The following is a summary of “Patient With Parkinson Disease and Care Partner Perceptions of Key Domains Affecting Health-Related Quality of Life,” published in the January 2024 issue of Neurology by Tosin et al.
Understanding people with PD (PwP) and care partners’ (CP) symptom priorities is crucial for personalizing effective Parkinson’s disease (PD) programs.
Researchers conducted a retrospective study to uncover how PD motor and nonmotor symptoms impact HRQOL in PwP and CP, comparing symptom priorities across disease severity levels through a mixed-methods approach.
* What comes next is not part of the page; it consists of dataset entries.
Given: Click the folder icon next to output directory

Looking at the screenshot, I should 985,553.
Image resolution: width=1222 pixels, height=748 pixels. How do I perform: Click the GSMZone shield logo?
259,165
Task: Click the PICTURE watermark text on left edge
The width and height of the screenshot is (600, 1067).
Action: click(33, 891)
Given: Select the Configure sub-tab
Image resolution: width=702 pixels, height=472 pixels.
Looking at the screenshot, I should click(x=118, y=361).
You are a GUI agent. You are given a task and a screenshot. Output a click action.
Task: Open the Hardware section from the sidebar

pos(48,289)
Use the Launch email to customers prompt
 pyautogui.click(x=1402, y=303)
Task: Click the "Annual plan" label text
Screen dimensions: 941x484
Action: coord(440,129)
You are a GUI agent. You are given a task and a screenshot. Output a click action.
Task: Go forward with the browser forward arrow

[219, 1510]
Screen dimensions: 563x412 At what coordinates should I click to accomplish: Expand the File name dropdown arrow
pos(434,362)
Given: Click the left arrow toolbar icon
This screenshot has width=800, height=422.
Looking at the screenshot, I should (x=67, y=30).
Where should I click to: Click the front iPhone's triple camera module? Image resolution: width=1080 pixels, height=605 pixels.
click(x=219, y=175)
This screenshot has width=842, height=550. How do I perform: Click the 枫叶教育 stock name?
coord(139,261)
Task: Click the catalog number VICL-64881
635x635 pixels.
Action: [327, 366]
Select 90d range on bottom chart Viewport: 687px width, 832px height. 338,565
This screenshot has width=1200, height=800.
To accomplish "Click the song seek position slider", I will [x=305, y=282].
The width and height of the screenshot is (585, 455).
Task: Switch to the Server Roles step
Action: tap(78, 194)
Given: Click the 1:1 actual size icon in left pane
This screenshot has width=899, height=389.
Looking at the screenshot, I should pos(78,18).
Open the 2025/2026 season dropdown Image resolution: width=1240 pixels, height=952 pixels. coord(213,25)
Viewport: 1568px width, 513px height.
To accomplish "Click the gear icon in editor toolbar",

They searched MEDLINE, PsycINFO, Web of Science, Embase, Scopus, ProQuest Dissertations and Theses Global, and the Michael J. Fox Foundation Data (June 29, 2022). Inclusion criteria covered qualitative, quantitative, and mixed-method studies exploring PD symptom priorities in PwP and CP. The methodological quality of eligible studies was assessed using the Mixed-Methods Appraisal Tool. Terms were categorized thematically through mapping and coding, and evidence underwent independent syntheses with quantitative data transformed into qualitative formats.
The results showed 7,716 studies; 70 were included, providing qualitative (n = 13), quantitative (n = 53), and mixed (n = 4) evidence with 604 mapped terms representing 11 motor and nonmotor symptom categories identified by PwP and CP. In all PD stages, “motor functionality,” “mood,” “cognition,” “gait, balance, posture, and falls,” and “nighttime sleep disorders” influenced HRQOL for both PwP and CP. In early disease, “mood” was identified as the most impactful domain. In advanced PD, PwP highlighted “pain” as the most affecting domain, while CP emphasized “psychiatric symptoms.” In the advanced stage, both PwP and CP equally considered “gait, balance, posture, and falls” as the second most impactful domain affecting their HRQOL.
Investigators concluded that while motor symptoms topped the list across disease stages, nonmotor priorities shifted, highlighting the need for individualized care and incorporating the “patient voice” in PD management.